This repository main objective is to implement the Wasserstein barycenters algorithm as it is described in Solomon et al. (2015), Convolutionnal Wasserstein Distances: Efficient Optimal Transportation on Geometric Domains.
Install the required libraries by using the following command :
pip install -r requirements.txt
A demonstration of how we proceed to do the shape interpolation is exposed in the notebook wasserstein_barycenters_3d.ipynb
that can be found at the root of this repo. Insights about how we dealt with 3D shapes is exposed in 3d_shapes_management.ipynb
. The shapes are rendered using plotly and the plots are heavy so we couldn't upload them on GitHub. The results are displayed in our report, but you can still execute them to play with the 3d barycenters.
The source code of all the tools that used during our project can be found in the directory wasserstein_barycenters/
.
Inside this directory, the main script wasserstein_barycenters_3d.py
contains the implementation of the algorithm described in our studied paper.
Then the directory utils/
contains several tools that we developped for our work, let's go through some of them.
Our first problematic was to design an indicator function of the interior of the shapes that we had, that were originally encoded as closed triangular meshes. Using the Möller-Trumbore intersection algorithm, we construct such a fonction on a discrete support from the mesh.
The heat kernel used in the Wassersetein barycenters algorithm uses a heat kernel that is described as a Gaussian convolution. We implement such a convolution for 3d arrays.

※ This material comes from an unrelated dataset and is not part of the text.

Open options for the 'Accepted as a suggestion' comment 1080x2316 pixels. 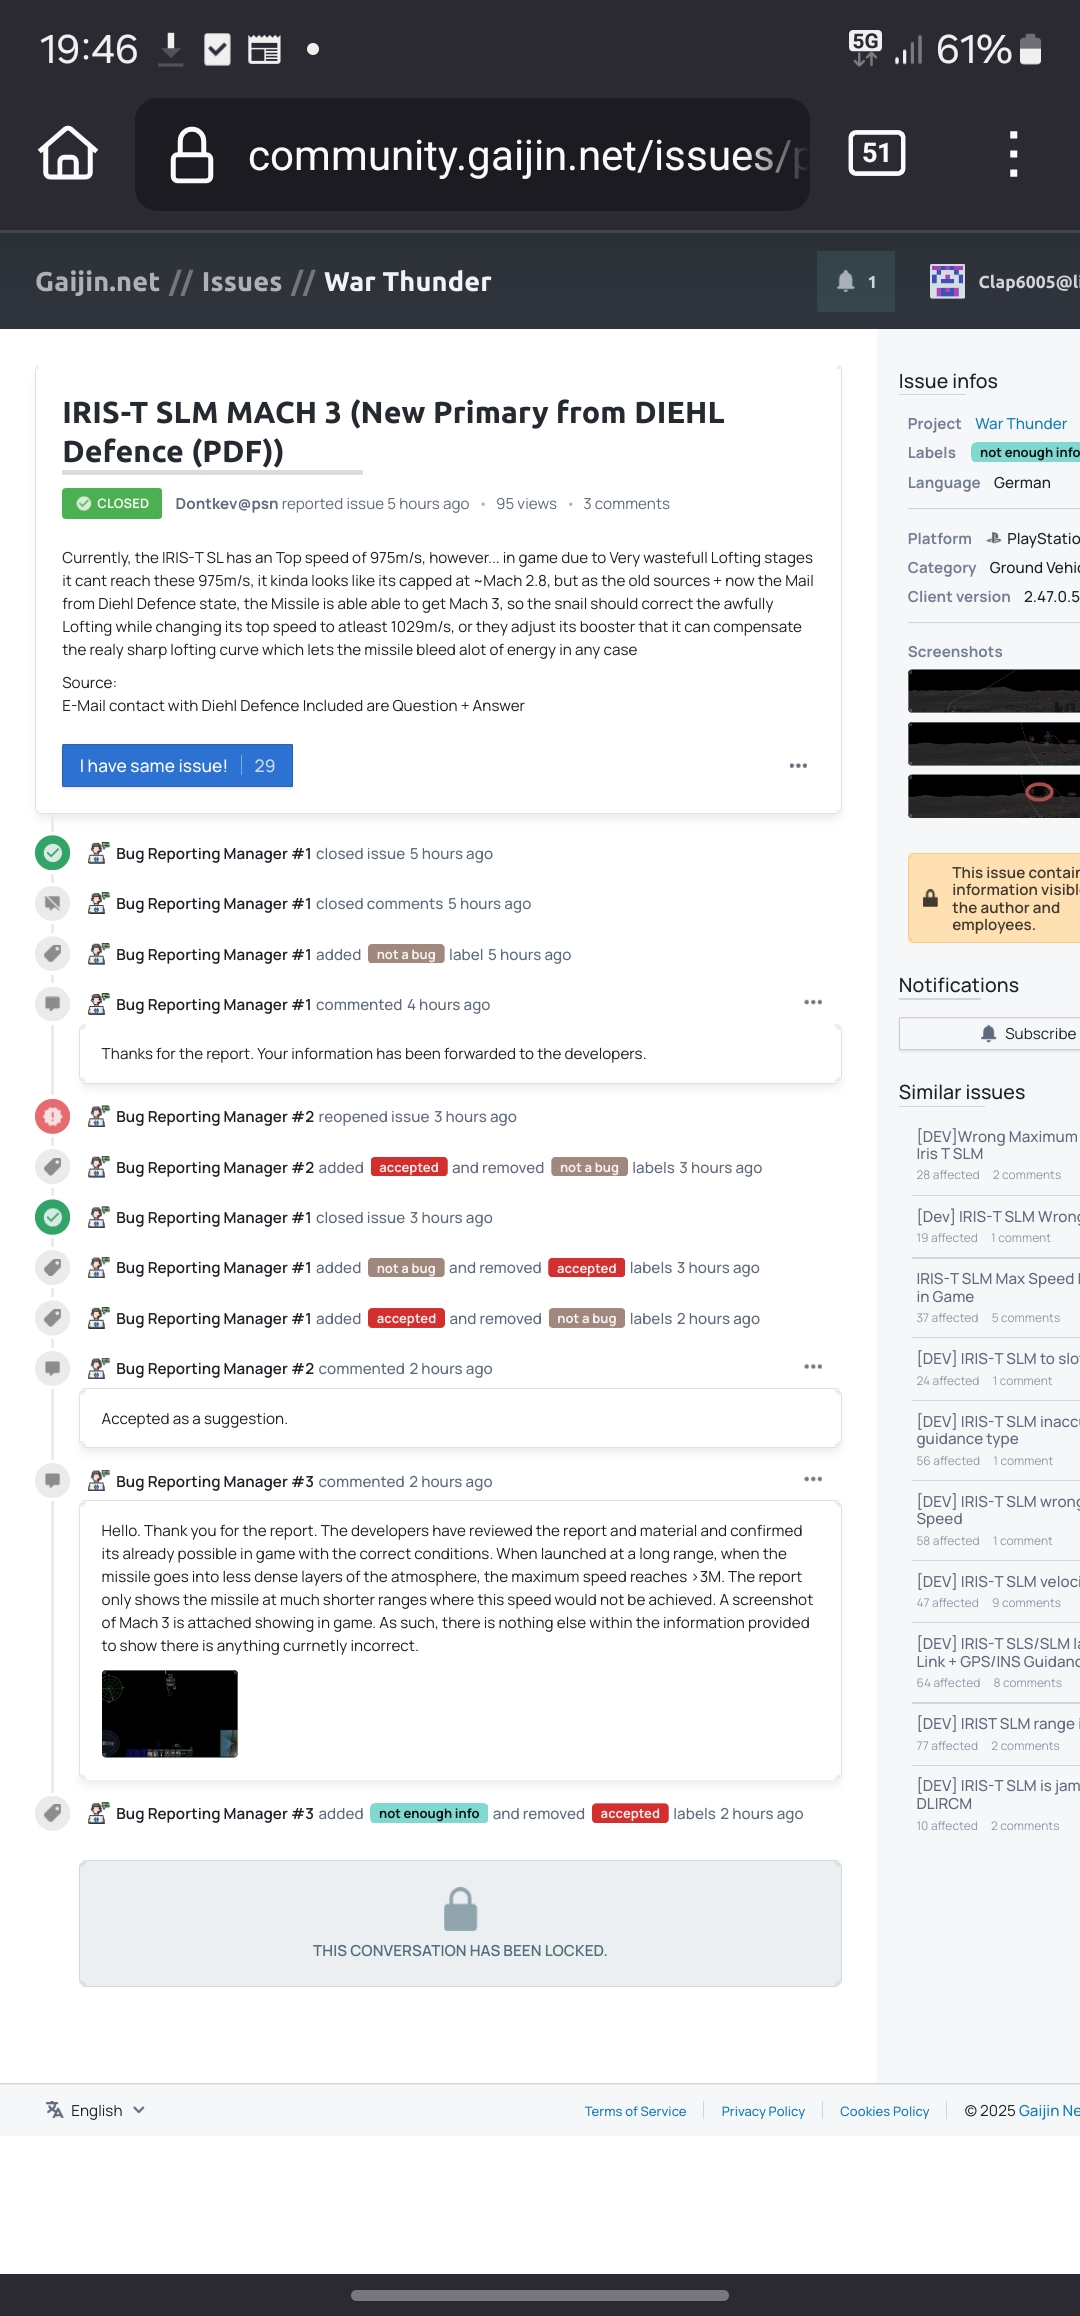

After having computed the Wasserstein barycenters, we end up with a new point cloud that is the ndicator function of the interior of the barycenter. point_cloud_to_mesh.py
implements a function that uses a simple neighbor count to figure out which points belong to the surface of the shape and then uses pyvista
to reconstruct a closed triangular mesh out of it. This allows us to leverage the lighting feature of plotly
to visualize the barycenters in 3D.
The data/
directory is divided in two sub-directories containing meshes and numpy data. Our raw data was only the meshes but we provide numpy files for a faster execution of the demo notebooks.
Even tho a pseudo-code algorithm is given in the paper, there were few technical informations for the implementation. The inputs of the algoritm were supposed to be a probability distribution representing the interior of the shape and a heat kernel, as well as some area weights.
We figured out entirely by ourselves how to construct the interior of the shape. But then we struggled to understand what the other inputs of the algorithm should be. We investigated in the paper's repository, where the programs to replicate the images displayed in the paper were implemented in MATLAB. We weren't familiar with this language so we spent a lot of time studying them. There we understood that the heat kernel were supposed to be Gaussian kernel - that was rather unclear in the paper because evoked in different parts than the one explaining shape insterpolation.
Then we made our own python implementation of the Wasserstein algorithm, that follows the structure proposed in the paper. We encountered some computationnal issues that we solved by ourselves.
The rest of the code presented in this repository is original and designed for the purpose of this project.